Free Spanish Translations Guide: Localization Checklist

This free Spanish translations article includes a checklist of key points to ensure that your translation is appropriate for another culture. At the bottom, you'll find more Spanish translation resources, including typical translator prices. (Were you looking for a free online Spanish translation?)

Localization checklist for your Spanish translation

Apart from translating language, some additional adjustments may be needed to make your text appropriate for a new country. This type of culture adaptation of a text is called "localization." Here are some points to look out for:

  • Weights and measurements.
  • Currencies and prices. And if you are using the symbol $, be sure that it is clear whether this refers to U.S. dollars, Mexican pesos, or another currency.
  • Number format. For example, in the U.S. and Mexico, the thousands place is marked with a comma; in Spain and Argentina, it is marked with a point.
  • Date format. In the U.S., it is normally month-day-year; in many countries including Spain, it is day-month-year.
  • Seasons. Depending on the hemisphere, certain months may be summer or winter.
  • Holidays, national events, customs. Thanksgiving is celebrated on one day in the U.S., on another in Canada, and not at all most other countries.
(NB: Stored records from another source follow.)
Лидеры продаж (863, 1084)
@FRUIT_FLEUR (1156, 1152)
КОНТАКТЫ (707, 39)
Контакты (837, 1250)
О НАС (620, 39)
May Day is not normally celebrated in the U.S., but is in Spain. Mother's Day and Father's Day are celebrated in many countries, but not always on the same date.
  • Working hours, meal-times, the academic calendar, vacation times. For example, in the U.S., the evening meal is often eaten as early as 5:00 p.m., while in Spain, most restaurants do not open for dinner until after 9:00 at night.
  • References to local cultures, races, ethnic groups, religions.
  • References to local places, brands, products, political parties.
  • Typeset conventions. For example, in Spanish, a question begins with an upside-down question mark, while in English, this symbol does not exist.

If your translation will be used in multiple countries that speak the same language -- for example, Spain, Argentina, and Mexico -- you may want to create a separate localized version for each country.